Mesh Infrastructure Tier
Cloud Clustering and Service Mesh concepts
Cloud native computing has led to the rise of two key concepts for scaling and managing the complexity of literally millions of compute services running in Cloud data centres today. They are Cloud native Clustering (Kubernetes) and the Service Mesh.
On the face of it, the two technologies are distinct.
Clustering is used for scale within organisational boundaries, performance, failover, continuity and resilience across multiple data data centres. Kubernetes has become the defacto standard for enterprise clusters beyond the CSP severless offerings. Clustering infrastructure is typically maintained within an orgnaisation via k8s Cluster administrators.
Service Mesh is for complex service interactions between clusters and data centres, with dynamic discovery and routing to endpoints, and workload identity / authentication and mTLS transport security built in as a default. In the case of openElectric, the service mesh infrastructure, whilst it operates in multiple clusters, is maintained via Service Mesh adminstrators.

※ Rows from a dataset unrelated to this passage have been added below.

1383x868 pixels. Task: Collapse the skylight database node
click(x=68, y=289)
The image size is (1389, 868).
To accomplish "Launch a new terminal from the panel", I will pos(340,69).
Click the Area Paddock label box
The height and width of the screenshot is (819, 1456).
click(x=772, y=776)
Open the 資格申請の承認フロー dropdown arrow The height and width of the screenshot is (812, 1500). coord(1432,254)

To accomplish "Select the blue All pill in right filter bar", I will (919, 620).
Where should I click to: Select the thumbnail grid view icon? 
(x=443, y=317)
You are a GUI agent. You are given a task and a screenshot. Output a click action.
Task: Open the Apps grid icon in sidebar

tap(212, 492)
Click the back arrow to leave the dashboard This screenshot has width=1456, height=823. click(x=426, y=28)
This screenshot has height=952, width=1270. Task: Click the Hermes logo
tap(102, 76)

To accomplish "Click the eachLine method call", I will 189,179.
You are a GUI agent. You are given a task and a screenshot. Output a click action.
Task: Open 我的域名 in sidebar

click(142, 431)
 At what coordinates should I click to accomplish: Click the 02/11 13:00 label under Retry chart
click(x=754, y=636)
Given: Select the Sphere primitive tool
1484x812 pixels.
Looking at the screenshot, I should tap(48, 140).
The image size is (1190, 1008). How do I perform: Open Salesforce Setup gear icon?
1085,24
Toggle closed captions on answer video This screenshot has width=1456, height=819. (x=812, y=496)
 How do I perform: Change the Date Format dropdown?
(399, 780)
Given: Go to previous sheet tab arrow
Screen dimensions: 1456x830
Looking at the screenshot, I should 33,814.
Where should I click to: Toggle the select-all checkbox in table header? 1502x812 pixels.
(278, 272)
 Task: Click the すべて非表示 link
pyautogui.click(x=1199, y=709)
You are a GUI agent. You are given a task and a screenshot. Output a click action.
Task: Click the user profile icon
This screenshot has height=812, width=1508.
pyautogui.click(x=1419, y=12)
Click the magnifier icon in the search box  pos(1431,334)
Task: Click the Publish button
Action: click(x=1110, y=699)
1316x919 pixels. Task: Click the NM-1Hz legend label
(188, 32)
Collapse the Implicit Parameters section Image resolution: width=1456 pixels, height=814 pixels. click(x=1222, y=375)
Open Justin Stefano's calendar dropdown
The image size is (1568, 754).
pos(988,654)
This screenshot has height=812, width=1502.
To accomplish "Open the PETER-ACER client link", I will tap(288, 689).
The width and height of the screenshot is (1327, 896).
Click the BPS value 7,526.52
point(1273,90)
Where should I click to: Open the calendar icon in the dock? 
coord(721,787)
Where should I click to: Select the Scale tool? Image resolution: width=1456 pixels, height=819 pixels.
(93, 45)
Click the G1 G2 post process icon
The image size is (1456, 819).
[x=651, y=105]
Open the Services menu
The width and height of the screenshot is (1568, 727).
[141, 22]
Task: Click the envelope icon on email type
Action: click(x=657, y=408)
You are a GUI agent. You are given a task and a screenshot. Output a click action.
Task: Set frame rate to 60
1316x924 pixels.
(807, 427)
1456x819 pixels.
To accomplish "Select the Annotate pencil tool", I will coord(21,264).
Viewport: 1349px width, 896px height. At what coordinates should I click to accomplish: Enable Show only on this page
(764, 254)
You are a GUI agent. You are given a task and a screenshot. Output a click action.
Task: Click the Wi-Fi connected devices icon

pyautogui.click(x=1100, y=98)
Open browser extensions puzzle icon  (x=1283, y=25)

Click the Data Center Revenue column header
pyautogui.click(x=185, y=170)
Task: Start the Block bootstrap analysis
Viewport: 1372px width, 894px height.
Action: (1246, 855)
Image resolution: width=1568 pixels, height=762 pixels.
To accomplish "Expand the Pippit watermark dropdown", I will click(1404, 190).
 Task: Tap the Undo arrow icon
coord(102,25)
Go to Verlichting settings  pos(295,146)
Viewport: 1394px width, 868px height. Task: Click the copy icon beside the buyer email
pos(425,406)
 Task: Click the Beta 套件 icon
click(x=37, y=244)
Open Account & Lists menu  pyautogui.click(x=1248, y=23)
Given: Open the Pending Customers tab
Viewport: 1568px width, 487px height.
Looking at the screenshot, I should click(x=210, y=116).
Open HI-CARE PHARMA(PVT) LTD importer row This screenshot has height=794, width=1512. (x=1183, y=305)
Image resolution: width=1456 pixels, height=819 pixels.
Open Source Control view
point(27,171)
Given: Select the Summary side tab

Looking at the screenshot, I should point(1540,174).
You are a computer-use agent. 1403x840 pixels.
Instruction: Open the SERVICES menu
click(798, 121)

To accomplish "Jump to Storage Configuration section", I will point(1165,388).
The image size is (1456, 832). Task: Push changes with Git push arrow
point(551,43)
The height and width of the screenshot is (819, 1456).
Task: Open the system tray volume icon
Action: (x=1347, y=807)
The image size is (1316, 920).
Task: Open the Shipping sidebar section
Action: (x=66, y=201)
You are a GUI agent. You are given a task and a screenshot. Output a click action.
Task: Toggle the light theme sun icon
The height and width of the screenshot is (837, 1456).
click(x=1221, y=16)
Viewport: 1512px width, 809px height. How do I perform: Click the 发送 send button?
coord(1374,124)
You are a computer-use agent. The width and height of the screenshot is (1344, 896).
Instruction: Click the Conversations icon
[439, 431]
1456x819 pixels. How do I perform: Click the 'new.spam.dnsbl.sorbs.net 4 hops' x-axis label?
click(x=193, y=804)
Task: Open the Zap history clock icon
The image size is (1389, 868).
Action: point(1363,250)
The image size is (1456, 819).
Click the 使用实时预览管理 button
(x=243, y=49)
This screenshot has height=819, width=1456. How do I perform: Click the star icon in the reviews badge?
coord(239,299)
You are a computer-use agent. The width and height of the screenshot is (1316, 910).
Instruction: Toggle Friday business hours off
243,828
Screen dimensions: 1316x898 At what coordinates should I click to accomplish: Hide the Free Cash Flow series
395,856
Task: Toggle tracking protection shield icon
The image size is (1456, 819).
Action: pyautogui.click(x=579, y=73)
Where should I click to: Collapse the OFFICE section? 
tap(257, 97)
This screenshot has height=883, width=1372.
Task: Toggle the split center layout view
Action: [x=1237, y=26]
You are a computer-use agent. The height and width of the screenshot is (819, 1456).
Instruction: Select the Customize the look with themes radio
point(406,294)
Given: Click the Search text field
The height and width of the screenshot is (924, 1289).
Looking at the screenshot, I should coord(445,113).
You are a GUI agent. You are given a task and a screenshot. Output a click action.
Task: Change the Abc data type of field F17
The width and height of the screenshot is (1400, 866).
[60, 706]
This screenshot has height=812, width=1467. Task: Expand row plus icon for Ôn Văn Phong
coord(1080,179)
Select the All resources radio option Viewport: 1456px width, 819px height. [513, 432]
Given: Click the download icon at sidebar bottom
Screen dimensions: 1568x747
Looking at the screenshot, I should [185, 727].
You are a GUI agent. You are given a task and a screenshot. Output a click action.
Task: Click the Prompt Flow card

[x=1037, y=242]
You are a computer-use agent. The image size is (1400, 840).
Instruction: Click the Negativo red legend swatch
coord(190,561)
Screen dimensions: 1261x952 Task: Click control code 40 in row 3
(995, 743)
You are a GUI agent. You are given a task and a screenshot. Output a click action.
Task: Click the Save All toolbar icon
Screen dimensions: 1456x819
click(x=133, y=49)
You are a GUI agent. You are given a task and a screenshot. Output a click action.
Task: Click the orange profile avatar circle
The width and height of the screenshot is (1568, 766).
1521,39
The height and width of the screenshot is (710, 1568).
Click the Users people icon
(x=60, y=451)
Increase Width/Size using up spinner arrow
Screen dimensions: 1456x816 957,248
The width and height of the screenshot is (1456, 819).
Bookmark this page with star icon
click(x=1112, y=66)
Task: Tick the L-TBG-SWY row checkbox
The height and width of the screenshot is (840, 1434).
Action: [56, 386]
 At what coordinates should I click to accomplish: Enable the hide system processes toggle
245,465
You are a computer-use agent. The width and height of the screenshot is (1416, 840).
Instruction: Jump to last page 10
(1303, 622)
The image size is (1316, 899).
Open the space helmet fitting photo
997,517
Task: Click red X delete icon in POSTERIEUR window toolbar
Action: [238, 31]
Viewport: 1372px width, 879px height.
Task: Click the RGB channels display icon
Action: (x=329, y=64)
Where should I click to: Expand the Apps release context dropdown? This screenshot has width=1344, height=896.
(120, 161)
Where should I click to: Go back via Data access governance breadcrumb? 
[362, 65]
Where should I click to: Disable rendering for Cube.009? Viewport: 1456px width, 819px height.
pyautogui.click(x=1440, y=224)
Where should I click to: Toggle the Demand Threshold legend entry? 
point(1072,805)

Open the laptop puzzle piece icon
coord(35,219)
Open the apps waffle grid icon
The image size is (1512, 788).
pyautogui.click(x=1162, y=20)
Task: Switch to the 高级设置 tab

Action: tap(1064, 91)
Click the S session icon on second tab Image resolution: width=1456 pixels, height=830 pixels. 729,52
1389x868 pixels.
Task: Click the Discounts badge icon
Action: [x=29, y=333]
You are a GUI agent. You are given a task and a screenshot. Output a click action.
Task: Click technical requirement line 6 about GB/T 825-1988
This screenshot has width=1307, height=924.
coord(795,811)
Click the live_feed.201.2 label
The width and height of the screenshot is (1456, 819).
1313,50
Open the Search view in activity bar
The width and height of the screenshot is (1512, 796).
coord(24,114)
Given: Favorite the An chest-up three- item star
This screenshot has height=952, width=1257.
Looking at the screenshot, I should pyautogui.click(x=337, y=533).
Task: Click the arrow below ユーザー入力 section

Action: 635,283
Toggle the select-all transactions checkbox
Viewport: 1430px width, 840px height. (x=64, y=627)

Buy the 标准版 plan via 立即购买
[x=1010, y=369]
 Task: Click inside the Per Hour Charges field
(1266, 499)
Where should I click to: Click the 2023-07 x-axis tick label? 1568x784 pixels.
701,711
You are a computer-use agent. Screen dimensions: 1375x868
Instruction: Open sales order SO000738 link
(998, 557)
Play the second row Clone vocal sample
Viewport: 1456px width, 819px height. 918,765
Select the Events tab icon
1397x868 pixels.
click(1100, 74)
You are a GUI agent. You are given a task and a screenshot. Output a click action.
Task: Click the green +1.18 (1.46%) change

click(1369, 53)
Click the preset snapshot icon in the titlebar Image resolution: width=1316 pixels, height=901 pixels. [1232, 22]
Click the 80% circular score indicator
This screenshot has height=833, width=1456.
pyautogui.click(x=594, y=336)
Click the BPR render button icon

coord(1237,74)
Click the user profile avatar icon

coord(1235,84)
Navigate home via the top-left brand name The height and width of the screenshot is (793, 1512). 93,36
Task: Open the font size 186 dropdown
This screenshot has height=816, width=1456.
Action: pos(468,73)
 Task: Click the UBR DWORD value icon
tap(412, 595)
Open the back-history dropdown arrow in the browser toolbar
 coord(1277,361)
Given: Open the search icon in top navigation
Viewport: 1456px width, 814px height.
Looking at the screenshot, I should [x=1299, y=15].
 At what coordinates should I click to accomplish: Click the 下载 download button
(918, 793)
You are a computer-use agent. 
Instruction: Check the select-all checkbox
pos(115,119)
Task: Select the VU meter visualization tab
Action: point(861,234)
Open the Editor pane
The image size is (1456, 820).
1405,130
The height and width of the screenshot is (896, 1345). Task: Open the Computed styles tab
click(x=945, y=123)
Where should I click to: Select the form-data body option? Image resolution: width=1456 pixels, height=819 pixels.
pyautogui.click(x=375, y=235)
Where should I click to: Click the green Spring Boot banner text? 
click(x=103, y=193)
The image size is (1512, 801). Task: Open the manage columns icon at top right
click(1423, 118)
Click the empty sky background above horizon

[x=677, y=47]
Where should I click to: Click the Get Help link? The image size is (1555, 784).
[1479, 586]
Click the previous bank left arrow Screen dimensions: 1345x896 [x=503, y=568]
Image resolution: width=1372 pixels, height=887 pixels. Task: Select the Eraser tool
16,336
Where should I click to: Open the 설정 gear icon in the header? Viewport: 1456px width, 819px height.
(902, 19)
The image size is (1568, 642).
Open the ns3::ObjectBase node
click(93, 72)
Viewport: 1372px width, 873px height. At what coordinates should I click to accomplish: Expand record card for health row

Whilst there are a number of areas of duplication in these tech stacks (e.g. credentials management and service discovery), the openElectric approach is to treat them as addressing separate concerns but must work together when building compute and networking infrastructure for the broader electricity supply chain architecture.
The Infrastructure planes
OpenElectric has defined a Cloud and IoT infrastructure layer that enables a collection of applications and microservices across orgnaisations in trusted supply chains to discover other services, and communicate securely between them.
The first four set of functions are references to existing Cloud native implementations used in production widely today - Kubernetes custering, Envoy proxy for mesh data layer, Hashicorp, Istio and Kong for mesh control plane, and so on.
-
The mesh data plane is the machinery that performs the secure routing of traffic (data) between microservices, through any conceivable topology across different IP networks, data centres and geographies.
-
The mesh control plane manages the infrastructure for traffic delivery; namely identity, access, discovery, reliability, redundancy, cyber, resilience, as declared by the mesh administrators.
-
The cluster data plane is the machinery that runs the compute resources for applications and associated tooling infrastructure, scaling horizontally and dynamically as required.
-
The cluster control plane represents the infrastructure needed to dynamically manage the compute cluster, including current and target deployment state management, autoscaling and instrumentation and audit of changes
The two new concepts that are unique to openElectric relate to the deep integration of IoT resources into the Cloud security model across the infrastructure, and a structured policy language that defines tighter controls around the use of Cloud workloads and IoT, and also for control of versions and change management within its components. They are;
-
The policy plane is the security authorisation model that all services in the supply chain must meet in order to be authorised to operate, as declared by both applications and mesh administrators.
-
The identity plane defines the machine identity systems that define workloads, IoT endpoints, along with verified claims that become the central reference for policy rules to be applied across the infrastructure.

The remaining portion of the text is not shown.